▶ [Texto mostrado]
-------

Ni los narcos tuvieron los días contados, ni a los delincuentes se les acabó la fiesta, con un recrudecimiento de los crímenes más violentos. Delitos que antes eran muy infrecuentes en Chile, como el sicariato, los secuestros extorsivos o los ajustes de cuentas en lugares públicos, se han vuelto cada vez más habituales.

Sebastián Piñera gobernó ocho de estos 12 años. Michelle Bachelet lo hizo en otros cuatro. Y aunque sus promesas en la materia no sean tan rimbombantes, su saldo no es más positivo. Su “legado” en esa área es haber promovido la aberrante ley de control preventivo de identidad, denunciada por expertos de todos los sectores como una medida efectista que viola la igualdad de los ciudadanos ante la ley, promueve al abuso policial y es ineficaz para controlar el delito.

No importó. El gobierno de la Nueva Mayoría estaba en problemas, y el proyecto parecía una popular señal de “mano dura”. El Congreso lo aprobó por amplia mayoría, y la Presidenta lo promulgó.

Esa es tal vez la principal barrera que impide a Chile tomar medidas efectivas sobre este asunto. Los debates públicos se dan en torno a sensaciones o casos emblemáticos, incluso con proyectos de ley bautizados con el nombre de alguna víctima, que incentivan una discusión más emocional que racional. Las voces que claman por “mano dura” toman protagonismo, y el debate se concentra en torno a medidas efectistas, como el aumento de penas. Pasado el impacto, nos olvidamos y a otra cosa.

Es un debate que recuerda las lógicas de un país que ha fracasado en el combate al delito: Estados Unidos, que concentra penas durísimas, incluida la de muerte, la población carcelaria más grande del mundo en proporción a su población (2,2 millones de presos) y una gran cantidad de crímenes violentos. Si hasta nuestras campañas publicitarias copiaron directamente a McGruff, el perro que combate al crimen en Estados Unidos, bautizándolo como Don Graf.

-------

▶ [Tareas por realizar]
1 – Según el texto sobre la delincuencia en Chile, ¿cuántos presos tiene Estados Unidos?
2 – Repite el fragmento del texto sobre la delincuencia en Chile que va desde "No importó. El" hasta "Presidenta lo promulgó.".
3 – Continúa el texto sobre la delincuencia en Chile a partir de su última oración.

-------

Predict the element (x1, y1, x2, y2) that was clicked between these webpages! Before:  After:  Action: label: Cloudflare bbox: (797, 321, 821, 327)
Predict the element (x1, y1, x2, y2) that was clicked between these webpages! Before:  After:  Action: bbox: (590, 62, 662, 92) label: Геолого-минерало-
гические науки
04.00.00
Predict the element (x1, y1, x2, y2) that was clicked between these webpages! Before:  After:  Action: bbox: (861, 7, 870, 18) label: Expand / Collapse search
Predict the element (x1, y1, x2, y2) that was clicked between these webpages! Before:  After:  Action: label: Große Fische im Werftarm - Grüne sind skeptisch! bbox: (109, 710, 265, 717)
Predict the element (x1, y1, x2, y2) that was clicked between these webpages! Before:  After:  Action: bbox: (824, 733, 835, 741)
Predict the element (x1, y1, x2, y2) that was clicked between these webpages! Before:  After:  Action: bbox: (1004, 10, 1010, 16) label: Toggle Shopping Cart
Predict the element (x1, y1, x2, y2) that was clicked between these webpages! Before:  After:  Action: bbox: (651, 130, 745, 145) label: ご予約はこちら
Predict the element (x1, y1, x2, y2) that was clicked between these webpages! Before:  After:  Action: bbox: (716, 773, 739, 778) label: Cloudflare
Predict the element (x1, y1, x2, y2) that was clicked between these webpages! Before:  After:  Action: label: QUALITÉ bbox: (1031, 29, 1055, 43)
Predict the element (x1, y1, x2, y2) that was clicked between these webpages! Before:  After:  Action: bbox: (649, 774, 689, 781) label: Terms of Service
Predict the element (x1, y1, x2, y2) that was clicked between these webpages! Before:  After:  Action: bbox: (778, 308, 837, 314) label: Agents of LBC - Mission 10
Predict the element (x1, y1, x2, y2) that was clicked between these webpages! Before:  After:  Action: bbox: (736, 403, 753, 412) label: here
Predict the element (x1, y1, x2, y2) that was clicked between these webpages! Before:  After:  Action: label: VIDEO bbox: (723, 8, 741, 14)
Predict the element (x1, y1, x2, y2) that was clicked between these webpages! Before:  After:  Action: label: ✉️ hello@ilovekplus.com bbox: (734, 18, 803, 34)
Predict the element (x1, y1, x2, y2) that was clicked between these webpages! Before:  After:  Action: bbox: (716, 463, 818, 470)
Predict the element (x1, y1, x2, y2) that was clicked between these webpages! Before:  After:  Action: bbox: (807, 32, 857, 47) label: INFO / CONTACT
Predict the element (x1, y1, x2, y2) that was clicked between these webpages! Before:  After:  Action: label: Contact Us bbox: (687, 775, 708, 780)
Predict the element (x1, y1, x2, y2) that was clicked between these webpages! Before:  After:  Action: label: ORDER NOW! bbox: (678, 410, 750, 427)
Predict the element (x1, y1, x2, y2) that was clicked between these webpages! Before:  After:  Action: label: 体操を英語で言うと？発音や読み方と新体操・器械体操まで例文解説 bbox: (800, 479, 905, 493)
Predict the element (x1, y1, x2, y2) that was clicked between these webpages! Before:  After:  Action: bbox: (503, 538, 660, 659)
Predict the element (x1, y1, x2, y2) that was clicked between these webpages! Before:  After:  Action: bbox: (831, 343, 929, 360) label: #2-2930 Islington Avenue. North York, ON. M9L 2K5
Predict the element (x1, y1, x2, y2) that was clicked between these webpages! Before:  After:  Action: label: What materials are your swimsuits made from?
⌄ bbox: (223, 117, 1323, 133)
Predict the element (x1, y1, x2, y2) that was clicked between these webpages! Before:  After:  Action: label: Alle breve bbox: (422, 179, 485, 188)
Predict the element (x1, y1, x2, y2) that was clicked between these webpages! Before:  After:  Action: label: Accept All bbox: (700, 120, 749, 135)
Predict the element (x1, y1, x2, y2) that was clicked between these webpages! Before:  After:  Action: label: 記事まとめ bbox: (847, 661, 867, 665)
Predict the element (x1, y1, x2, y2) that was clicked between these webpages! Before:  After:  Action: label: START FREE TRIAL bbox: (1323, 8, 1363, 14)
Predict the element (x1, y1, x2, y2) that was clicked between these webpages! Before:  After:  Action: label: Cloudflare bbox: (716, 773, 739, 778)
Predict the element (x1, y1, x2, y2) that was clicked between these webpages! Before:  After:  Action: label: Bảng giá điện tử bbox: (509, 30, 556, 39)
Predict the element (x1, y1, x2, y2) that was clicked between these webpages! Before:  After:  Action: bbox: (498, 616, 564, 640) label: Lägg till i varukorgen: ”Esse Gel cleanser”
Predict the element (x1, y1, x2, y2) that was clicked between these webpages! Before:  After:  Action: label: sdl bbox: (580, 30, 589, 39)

-------

▶ [Resultados del ejercicio]
1 – Tiene 2,2 millones de presos.

2 –
No importó. El gobierno de la Nueva Mayoría estaba en problemas, y el proyecto parecía una popular señal de “mano dura”. El Congreso lo aprobó por amplia mayoría, y la Presidenta lo promulgó.

3 –
Chile ya tiene una alta tasa de presos por habitante (245 por cada 100.000 personas, contra el promedio de 213 presos en América Latina), sin que eso mejore ni la sensación de seguridad ni el combate a los delitos violentos. Durante muchos gobiernos, la promesa más repetida era tener más carabineros. Eso significó una abrupta caída en el nivel de formación y las capacidades profesionales de los uniformados, sacados antes de tiempo de las escuelas de formación para aumentar la sensación de presencia policial en las calles.

Y si la derecha ha pecado de efectismo, la izquierda ha tendido a restarse del tema, mostrando incapacidad para elaborar planes efectivos, o pensando la delincuencia como un subproducto inevitable de otros males sociales, como la desigualdad o la pobreza. En asuntos de seguridad ciudadana, la izquierda parece seguir la célebre frase de Ramón Barros Luco: “Hay sólo dos clases de problemas: los que se resuelven solos y los que no tienen solución”.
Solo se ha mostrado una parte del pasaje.